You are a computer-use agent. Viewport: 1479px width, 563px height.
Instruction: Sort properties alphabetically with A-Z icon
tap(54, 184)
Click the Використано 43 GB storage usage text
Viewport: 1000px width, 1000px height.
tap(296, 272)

● **TASK TO CARRY OUT**
What you return must match the records exactly, down to the last line.

● **WRITTEN SOLUTION**
You are a computer-use agent. Viewport: 1479px width, 563px height.
Instruction: Sort properties alphabetically with A-Z icon
tap(54, 184)
Click the Використано 43 GB storage usage text
Viewport: 1000px width, 1000px height.
tap(296, 272)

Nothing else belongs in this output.